RTP

Next: Case Studies Up: Multimedia Transport Protocols Previous: Requirements and Benefits

RTP

RTP Overview

RTP is designed as an end-to-end transport protocol that is suitable for unicast or multicast transmission of real-time data, such as interactive audio or video.

RTP follows the two principles outlined by Clark and Tennenhouse in [CT90]:

Application Level Framing.: The key architectural principle is Application Level Framing. The idea is that the application should break down the data into aggregates, which are meaningful to the application, and which do not dependent on a specific network technology. These data aggregates are called Application Data Units (ADUs). The frame boundaries of ADUs should be preserved by lower levels, that is, by the network system.
The rule, by which the size of an ADU is chosen, states that an application must be able to process each ADU separately and potentially out of order with respect to other ADUs. So, the loss of some ADUs, even if a retransmission is triggered, does not stop the receiving application from processing other ADUs. Therefore and to express data loss in terms meaningful to the application, each ADU must contain a name that allows the receiver to understand the place of an ADU in the sequence of ADUs produced by the sender. Hence, RTP data units carry sequence numbers and timestamps, so that a receiver can determine the time and sequence relation between ADUs.
The ADU is also the main unit of error recovery. Because each ADU is a meaningful data entity to the receiving application, the application itself can decide about how to cope with a lost data unit: real-time applications, such as digital video broadcasting, might prefer to simply ignore a few lost frames instead of delaying the presentation until the lost frames are retransmitted, whereas file transfer applications cannot accept the loss of a single data unit. In addition, if the application has the choice of how to deal with a lost unit, the sender can decide whether to buffer the data units for potential retransmission, to recompute the lost units if requested again, or to send new data that which diminishes the harm done by the loss of the original ADU.
Integrated Layer Processing: Because application level framing breaks down the data in pieces that an application can handle separately from other data units, all processing of a single, complete ADU can be done in one integrated processing step for reasons of efficiency. This engineering principle is called Integrated Layer Processing.
While the authors of [CT90] agree that layered isolation, as employed in conventional protocol stacks, is suitable for the network layer and below, they argue that many of the functions of the transport and above layers could be structured in a way that would permit the use of the more efficient Integrated Layer Processing.
Especially for RISC systems, whose performance is substantially limited by the costs of memory cycles, an integrated processing loop is more efficient than several, isolated steps that each read the data from memory, possibly process it in someway, and write it back to memory.

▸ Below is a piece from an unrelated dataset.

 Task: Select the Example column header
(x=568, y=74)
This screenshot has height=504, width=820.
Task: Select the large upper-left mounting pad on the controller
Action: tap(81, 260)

RTP is used in combination with other network or transport protocols---typically on top of UDP---as visualised in Figure . The RTP specification recommends the use of two different generalised destination ports within one RTP session, one port for the reception of RTP payload packets and one for RTCP control packets. If RTP is used in conjunction with RSVP, one RTP session corresponds to two RSVP sessions, which are identified by the addresses of the RTP data and control destination ports, respectively.

Figure: RTP in relation to network and transport protocols.

RTP supplements the data delivery functions of the underlying protocols with the following services:

Payload type identification.
Sequence numbering.
Timestamping.

It should be noted that RTP itself does not make any QoS commitments, does not guarantee reliable, timely, or in-order delivery, and does not enforce any error treatment measures. However, extensions, such as those described by Parnes in [Par96], add reliability to RTP for applications that cannot tolerate packet loss, for instance white-board applications.

The accompanying RTP Control Protocol (RTCP) facilitates monitoring of the delivery QoS, and conveys rudimentary information about the participants of an RTP session.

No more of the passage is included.